**DOCUMENT EXTRACT:**

>>

The task: Five red canisters will be scattered around a 2-by-2 meter space. Near the center of the space is a 0.75-by-0.75 meter "pen" drawn with blue masking tape. The robot's job is to locate the canisters and push all of them into the pen as quickly as possible, with a 5 minute time limit.

Scoring:  The team that gets the most canisters into the pen within 5 minutes is the winner. If more than one team gets the same number of canisters into the pen, then the team with the fastest time wins. To be considered "in" the pen, the canister must be completely inside the blue lines, i.e., there must be space visible between the canister and the lines. Canisters that are touching a line count as a half-canister.

<<

**RECORDS PROVIDED:**
>>

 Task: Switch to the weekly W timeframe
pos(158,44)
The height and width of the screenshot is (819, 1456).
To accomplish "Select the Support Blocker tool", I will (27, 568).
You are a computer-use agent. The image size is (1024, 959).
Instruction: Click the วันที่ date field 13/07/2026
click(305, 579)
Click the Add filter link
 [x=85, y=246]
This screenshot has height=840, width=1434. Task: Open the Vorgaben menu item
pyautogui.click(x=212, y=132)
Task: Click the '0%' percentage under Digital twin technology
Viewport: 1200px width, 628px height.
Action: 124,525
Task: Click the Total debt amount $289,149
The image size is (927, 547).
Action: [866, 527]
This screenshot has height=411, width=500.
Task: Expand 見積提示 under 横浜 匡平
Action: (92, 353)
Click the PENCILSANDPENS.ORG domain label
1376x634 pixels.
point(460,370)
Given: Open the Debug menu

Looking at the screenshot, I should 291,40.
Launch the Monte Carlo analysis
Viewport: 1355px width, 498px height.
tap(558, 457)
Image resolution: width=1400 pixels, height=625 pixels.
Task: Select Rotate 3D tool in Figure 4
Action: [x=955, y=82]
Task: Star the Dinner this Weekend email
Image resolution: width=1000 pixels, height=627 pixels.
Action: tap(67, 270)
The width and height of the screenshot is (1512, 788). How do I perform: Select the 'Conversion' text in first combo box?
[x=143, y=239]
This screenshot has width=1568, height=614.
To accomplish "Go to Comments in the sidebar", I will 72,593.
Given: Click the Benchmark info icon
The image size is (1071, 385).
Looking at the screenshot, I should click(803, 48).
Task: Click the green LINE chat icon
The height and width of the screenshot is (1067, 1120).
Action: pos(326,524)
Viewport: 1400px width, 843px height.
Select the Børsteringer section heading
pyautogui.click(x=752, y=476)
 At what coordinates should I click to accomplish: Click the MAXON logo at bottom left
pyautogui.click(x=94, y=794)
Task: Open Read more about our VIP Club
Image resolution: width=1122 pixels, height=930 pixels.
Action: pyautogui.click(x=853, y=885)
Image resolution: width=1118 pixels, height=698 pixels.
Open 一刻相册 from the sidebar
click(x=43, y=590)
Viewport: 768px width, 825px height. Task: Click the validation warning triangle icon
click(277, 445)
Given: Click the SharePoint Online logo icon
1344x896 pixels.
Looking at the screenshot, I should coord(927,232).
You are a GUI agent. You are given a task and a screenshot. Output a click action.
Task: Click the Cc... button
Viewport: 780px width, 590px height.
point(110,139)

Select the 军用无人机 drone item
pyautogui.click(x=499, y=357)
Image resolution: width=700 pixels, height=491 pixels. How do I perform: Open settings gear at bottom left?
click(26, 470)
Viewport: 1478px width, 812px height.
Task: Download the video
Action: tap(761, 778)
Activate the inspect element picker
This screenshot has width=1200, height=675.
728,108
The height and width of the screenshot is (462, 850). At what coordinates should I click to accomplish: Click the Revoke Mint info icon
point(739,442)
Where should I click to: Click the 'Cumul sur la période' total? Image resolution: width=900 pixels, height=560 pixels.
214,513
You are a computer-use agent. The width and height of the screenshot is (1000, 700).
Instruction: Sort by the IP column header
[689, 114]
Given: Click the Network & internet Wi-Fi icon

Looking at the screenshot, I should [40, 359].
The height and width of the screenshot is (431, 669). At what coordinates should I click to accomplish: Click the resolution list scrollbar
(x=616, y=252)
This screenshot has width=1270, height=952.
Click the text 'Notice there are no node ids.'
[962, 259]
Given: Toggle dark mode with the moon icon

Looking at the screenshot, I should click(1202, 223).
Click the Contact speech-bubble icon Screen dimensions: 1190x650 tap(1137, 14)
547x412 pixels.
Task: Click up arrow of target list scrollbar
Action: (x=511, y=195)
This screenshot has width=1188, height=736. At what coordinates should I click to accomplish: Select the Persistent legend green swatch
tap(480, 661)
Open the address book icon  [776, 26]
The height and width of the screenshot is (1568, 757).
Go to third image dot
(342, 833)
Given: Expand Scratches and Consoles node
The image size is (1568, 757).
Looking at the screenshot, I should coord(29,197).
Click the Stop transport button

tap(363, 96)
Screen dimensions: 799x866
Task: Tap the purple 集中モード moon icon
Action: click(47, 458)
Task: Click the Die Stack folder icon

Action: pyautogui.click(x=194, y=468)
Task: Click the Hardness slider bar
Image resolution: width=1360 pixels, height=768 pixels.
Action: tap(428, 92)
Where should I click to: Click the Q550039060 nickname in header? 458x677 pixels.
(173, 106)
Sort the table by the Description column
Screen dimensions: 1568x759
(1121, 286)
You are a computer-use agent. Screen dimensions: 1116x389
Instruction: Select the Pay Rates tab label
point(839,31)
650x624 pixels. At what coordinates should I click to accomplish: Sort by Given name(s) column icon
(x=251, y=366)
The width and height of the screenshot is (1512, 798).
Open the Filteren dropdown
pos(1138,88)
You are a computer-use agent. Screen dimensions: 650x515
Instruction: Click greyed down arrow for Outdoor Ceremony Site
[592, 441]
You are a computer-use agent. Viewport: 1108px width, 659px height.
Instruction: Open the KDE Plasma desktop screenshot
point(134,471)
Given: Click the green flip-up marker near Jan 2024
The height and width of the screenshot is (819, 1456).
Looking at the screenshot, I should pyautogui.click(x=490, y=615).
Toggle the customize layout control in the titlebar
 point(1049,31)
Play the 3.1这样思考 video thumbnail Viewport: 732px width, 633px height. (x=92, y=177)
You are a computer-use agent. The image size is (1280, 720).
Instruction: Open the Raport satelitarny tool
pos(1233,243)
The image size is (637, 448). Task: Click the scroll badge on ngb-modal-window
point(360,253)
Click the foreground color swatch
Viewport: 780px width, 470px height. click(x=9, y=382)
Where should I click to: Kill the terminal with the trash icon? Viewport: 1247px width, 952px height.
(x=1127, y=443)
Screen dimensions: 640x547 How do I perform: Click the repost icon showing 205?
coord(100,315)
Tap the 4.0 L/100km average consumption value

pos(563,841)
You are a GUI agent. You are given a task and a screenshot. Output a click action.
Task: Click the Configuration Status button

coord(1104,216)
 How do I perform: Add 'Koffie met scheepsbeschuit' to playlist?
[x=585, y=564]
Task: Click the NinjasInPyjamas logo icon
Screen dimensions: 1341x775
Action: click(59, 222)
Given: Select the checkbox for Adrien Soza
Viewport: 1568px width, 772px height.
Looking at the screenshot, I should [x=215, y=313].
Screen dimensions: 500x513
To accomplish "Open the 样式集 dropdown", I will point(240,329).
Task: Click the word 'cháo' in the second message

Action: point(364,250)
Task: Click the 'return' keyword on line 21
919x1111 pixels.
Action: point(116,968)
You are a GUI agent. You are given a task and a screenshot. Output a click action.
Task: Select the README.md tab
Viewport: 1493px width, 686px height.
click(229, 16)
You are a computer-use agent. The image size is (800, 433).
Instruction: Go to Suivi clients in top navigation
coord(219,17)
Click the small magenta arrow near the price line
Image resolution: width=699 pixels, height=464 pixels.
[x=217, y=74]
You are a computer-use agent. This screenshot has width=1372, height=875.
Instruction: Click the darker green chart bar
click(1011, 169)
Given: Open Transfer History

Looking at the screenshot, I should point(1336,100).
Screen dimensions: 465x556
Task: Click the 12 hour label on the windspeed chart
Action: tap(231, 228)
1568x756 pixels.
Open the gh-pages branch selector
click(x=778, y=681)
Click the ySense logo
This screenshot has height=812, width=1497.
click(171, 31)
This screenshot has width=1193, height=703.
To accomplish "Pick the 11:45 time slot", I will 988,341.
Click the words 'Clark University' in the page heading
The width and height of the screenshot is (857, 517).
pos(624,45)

<<

**TASKS:**
**a)** Retype the passage of the contest rules starting at "The task: Five red" and ending at "minute time limit.".
**b)** Answer these questions from the contest rules:
(i) What are the dimensions of the pen?
(ii) What is the time limit for the robot's task?
(iii) How does a canister that touches a line count?

**ANSWERS PER TASK:**
**a)**
The task: Five red canisters will be scattered around a 2-by-2 meter space. Near the center of the space is a 0.75-by-0.75 meter "pen" drawn with blue masking tape. The robot's job is to locate the canisters and push all of them into the pen as quickly as possible, with a 5 minute time limit.

**b)**
(i) 0.75 by 0.75 meters
(ii) 5 minutes
(iii) As a half-canister